* [ABOUT THIS TASK] Your answer is to be every line of the material that includes the string "Given".

* [SOURCE MATERIAL]
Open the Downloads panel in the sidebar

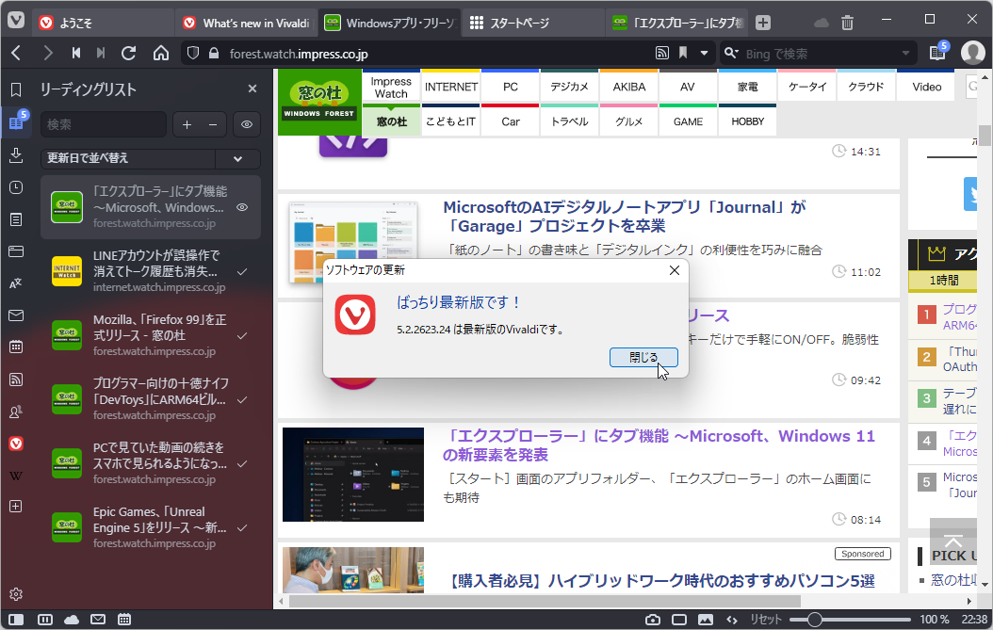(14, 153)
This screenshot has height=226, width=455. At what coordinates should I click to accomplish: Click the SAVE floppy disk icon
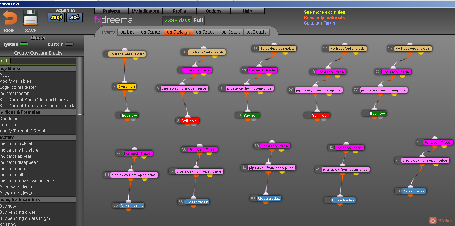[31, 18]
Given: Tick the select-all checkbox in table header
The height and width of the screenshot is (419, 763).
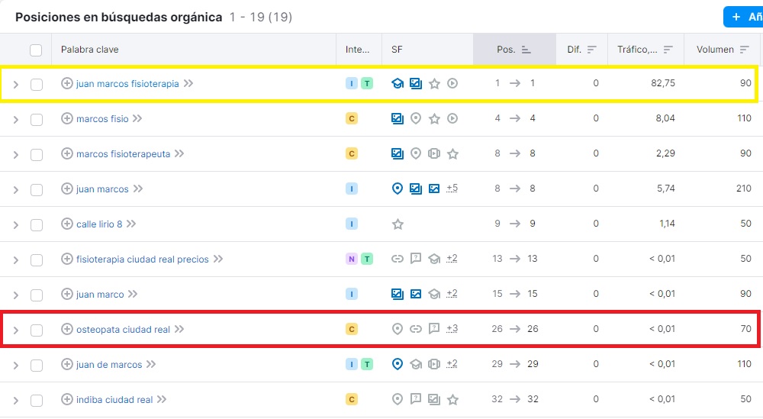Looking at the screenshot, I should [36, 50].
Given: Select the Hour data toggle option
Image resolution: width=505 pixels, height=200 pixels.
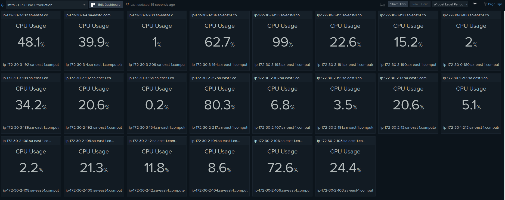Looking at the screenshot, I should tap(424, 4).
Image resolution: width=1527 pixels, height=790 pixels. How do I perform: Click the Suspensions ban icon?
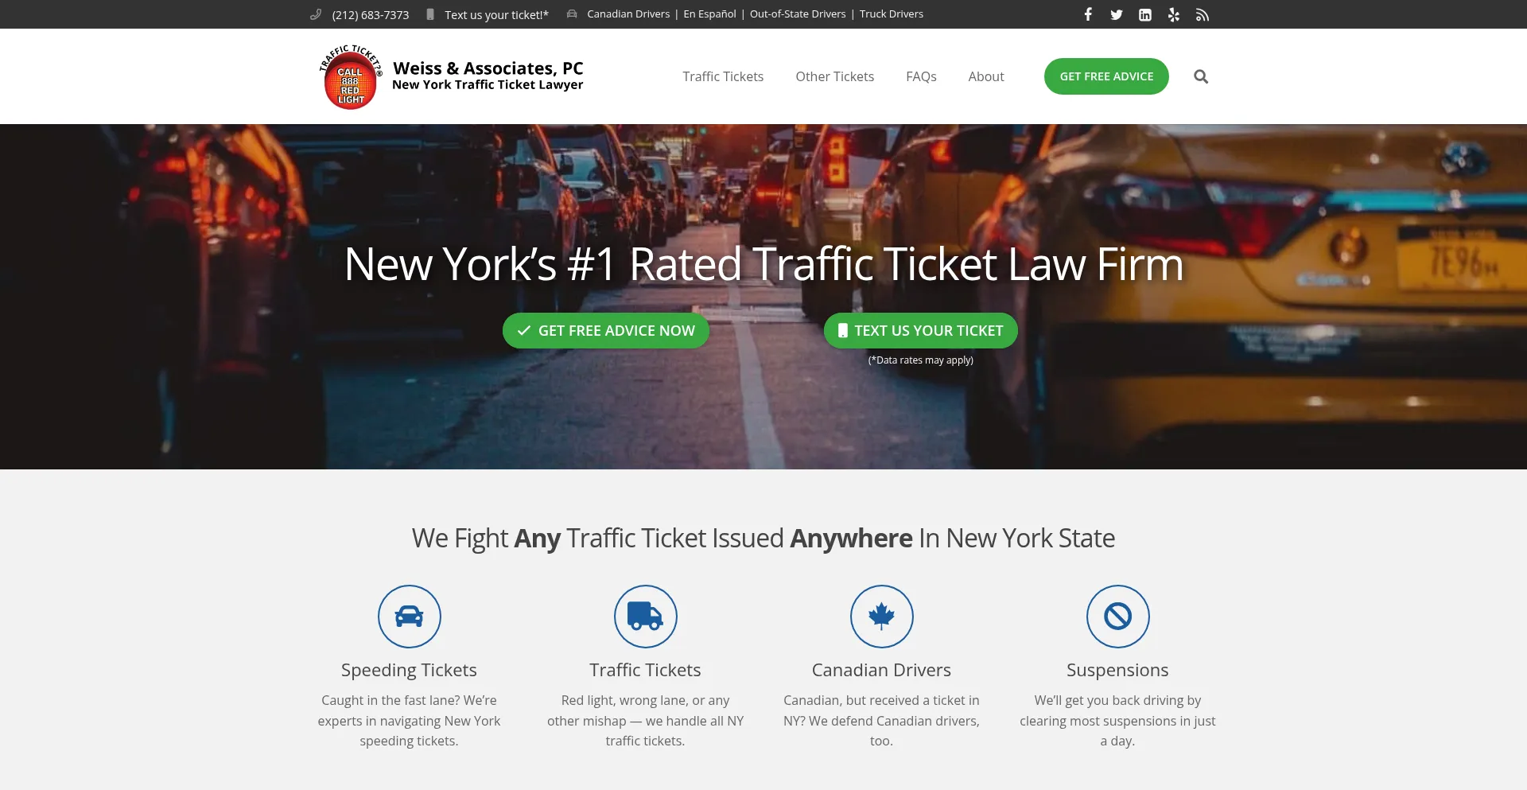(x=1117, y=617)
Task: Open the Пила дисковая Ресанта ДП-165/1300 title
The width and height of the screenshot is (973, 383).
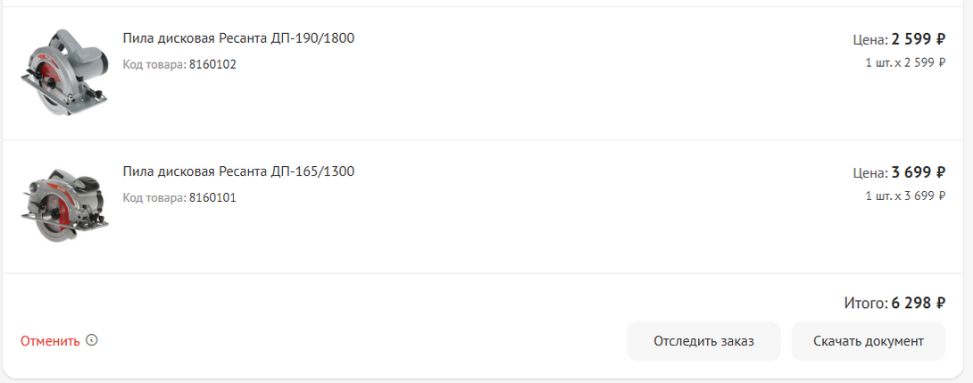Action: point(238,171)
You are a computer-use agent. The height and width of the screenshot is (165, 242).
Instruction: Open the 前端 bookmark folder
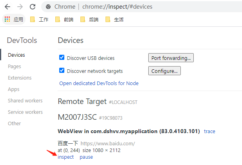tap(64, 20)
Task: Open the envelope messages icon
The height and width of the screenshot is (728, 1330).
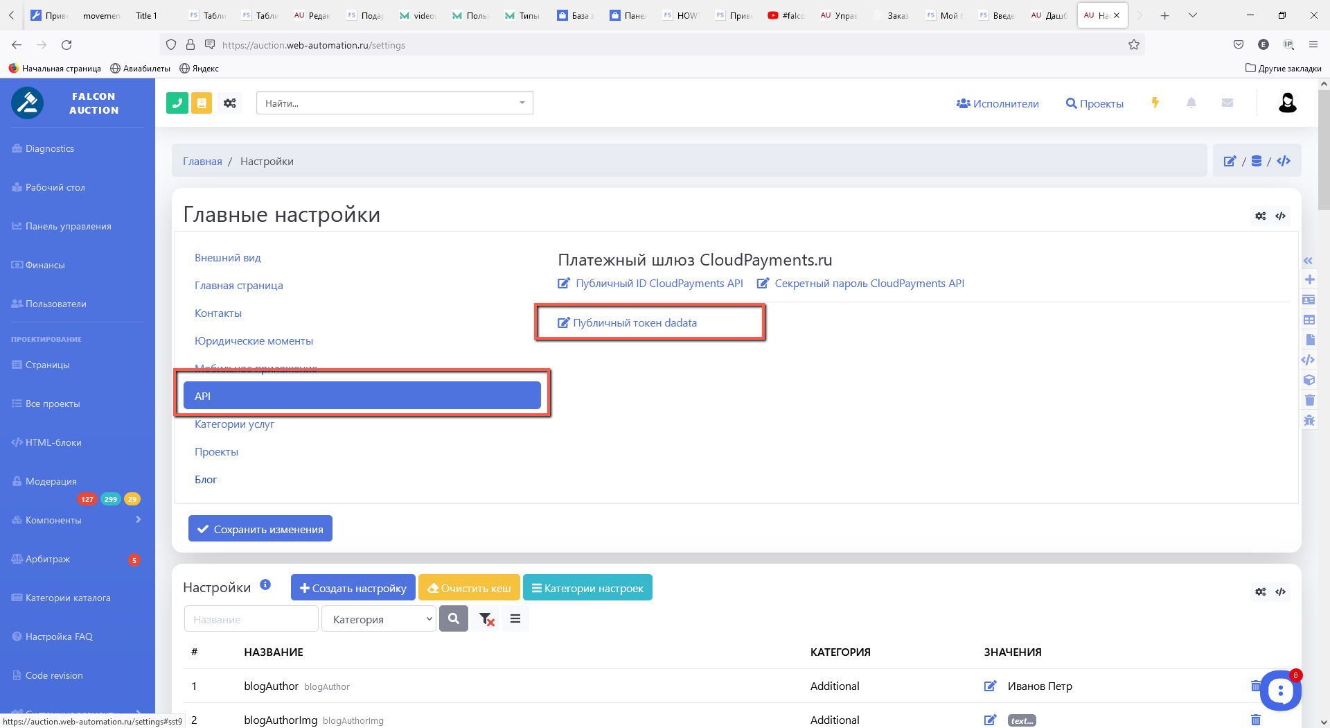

* [SOLUTION FOR THIS PROBLEM]
Given: Tick the select-all checkbox in table header
Given: Select the Hour data toggle option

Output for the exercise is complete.